ICEBOUND By Dean Koontz

He’s made his decision, Gorov thought. I hope it’s one I can live with.

Zhukov hesitated…then saluted. “Yes, sir. It will be done in five minutes.”

“We’ll surface as soon as the multicommunications aerial has been wound down and secured.”

“Yes, sir.”

Gorov felt as if hundreds of painful knots were coming untied inside him. He had won. “Go to it, then.”

Zhukov left the control room.

Walking to the circular, railed command pad at the end of the control room, Gorov thought about little Nikki and knew that he was doing the right thing. In the name of his dead son, in honor of his lost boy, not for the advantage of Russia, he would save the lives of those stranded people. They must not die on the ice. This time he had to power to thwart death, and he was determined not to fail.

3:46

As soon as the second package of explosives had been hauled out of the ice, Roger, Brian, Claude, Lin, and Fischer moved on to the site of the third sealed shaft.

Harry remained behind with Pete Johnson, who had yet to disarm the second device. They stood together, their backs to the shrieking wind. The demolitions cylinder lay at their feet, an evil-looking package: sixty inches long and two and a half inches in diameter, black with yellow letters that spelled DANGER. It was encased in a thin, transparent coat of ice.

“You don’t have to keep me company,” Pete said as he carefully cleaned the snow from his goggles. His vision must be unobstructed when he set to work on the trigger mechanism.

“I thought your people were afraid of being alone in the dark,” Harry said.

“My people? You better mean electronic engineers, honky.”

Harry smiled, “What else would I mean?”

A strong gust of wind caught them from behind, an avalanche of air that would have knocked them flat if they had not been prepared for it. For a minute they bent with the gale, unable to talk, concerned only about keeping their balance.

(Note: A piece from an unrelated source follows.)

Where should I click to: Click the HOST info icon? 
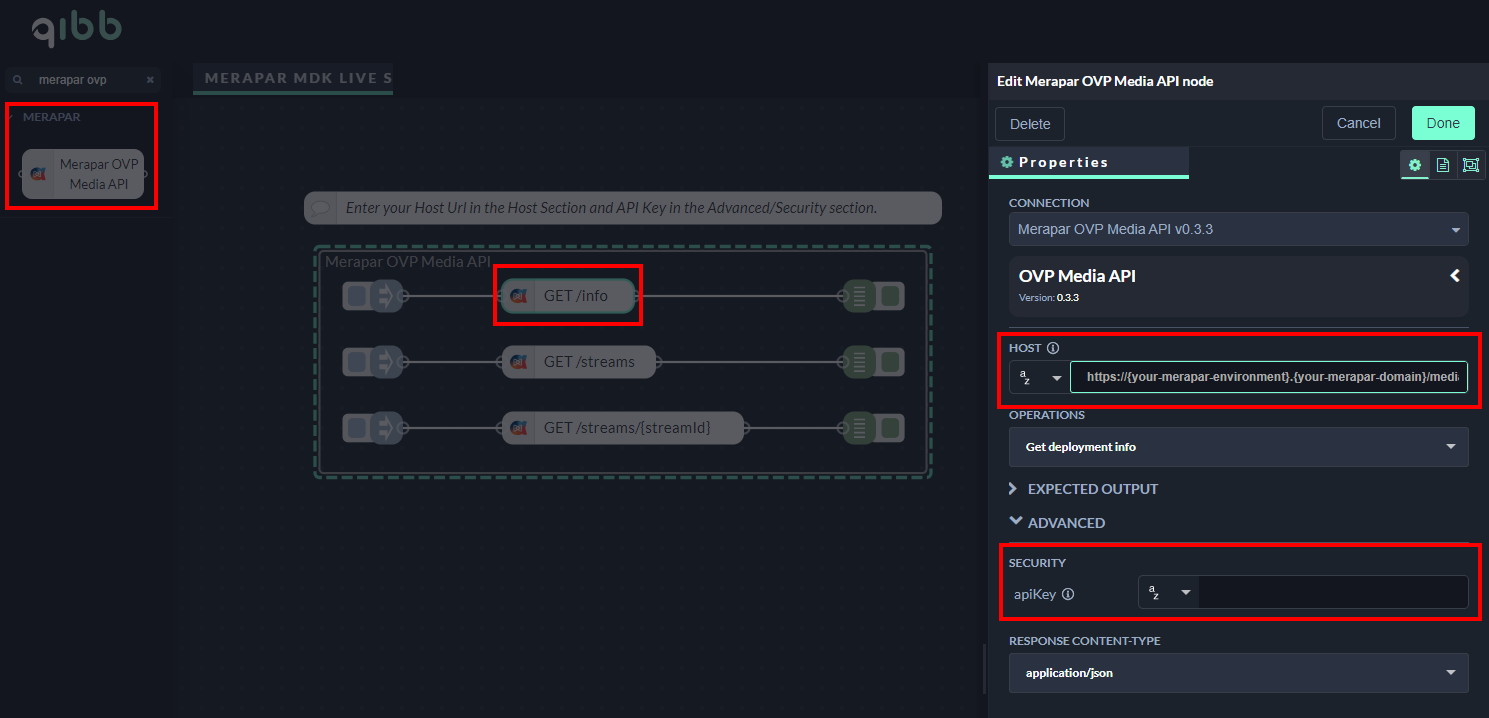pyautogui.click(x=1052, y=348)
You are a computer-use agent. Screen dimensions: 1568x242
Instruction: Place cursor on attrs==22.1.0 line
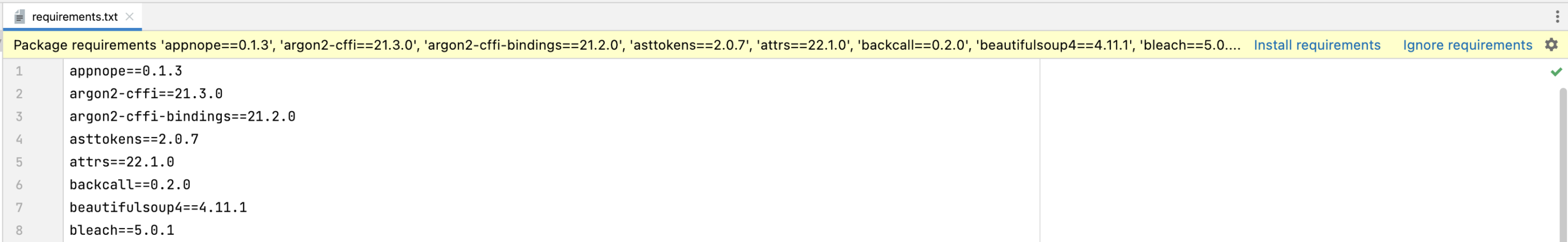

When the gust passed and the wind settled down to perhaps forty miles per hour, Pete finished cleaning his goggles and began to rub his hands together to get the snow and ice off his gloves. “I know why you didn’t go with the others. You can’t deceive me. It’s your hero complex.”

“Sure. I’m a regular Indiana Jones.”

“You’ve always got to be where the danger is.”

“Yeah, me and Madonna.” Harry shook his head sadly. “I’m sorry, but you’ve got it all wrong, Dr. Freud. I’d much prefer to be where the danger isn’t. But it did occur to me the bomb might explode in your face.”

“And you’d give me first aid?”

“Something like that.”

“Listen, if it does explode in my face but doesn’t kill me… no first aid, for God’s sake. Just finish me off.”

Harry winced and started to protest.

“All I’m asking for is mercy.” Pete said bluntly.

During the past few months, Harry had come to like and respect this big, broad-faced man. Beneath Pete Johnson’s fierce-looking exterior, under the layers of education and training, under the cool competence, there was a kid with a love for science and technology and adventure. Harry recognized much of himself in Pete. “There’s really not a great change of an explosion, is there?”

“Almost none,” Pete assured him.

“The casing did take a beating coming out of the shaft.”

“Relax, Harry. The last one went well, didn’t it?”

They knelt beside the steel cylinder. Harry held the flashlight while Pete opened a small plastic box of precision tools.

“Disarming these sonsofbitches is easy enough,” Pete said. “That isn’t our problem. Our problem is getting eight more of them out of the ice before the clock strikes midnight and the carriage turns back into a pumpkin.”

“We’re recovering them at the rate of one an hour.”

“But we’ll slow down,” Johnson said. With a small screwdriver he began to remove the end of the cylinder that featured the eye loop. “We needed forty-five minutes to dig out the first one. Then fifty-five for the second. Already we’re getting tired, slowing down. It’s this wind.”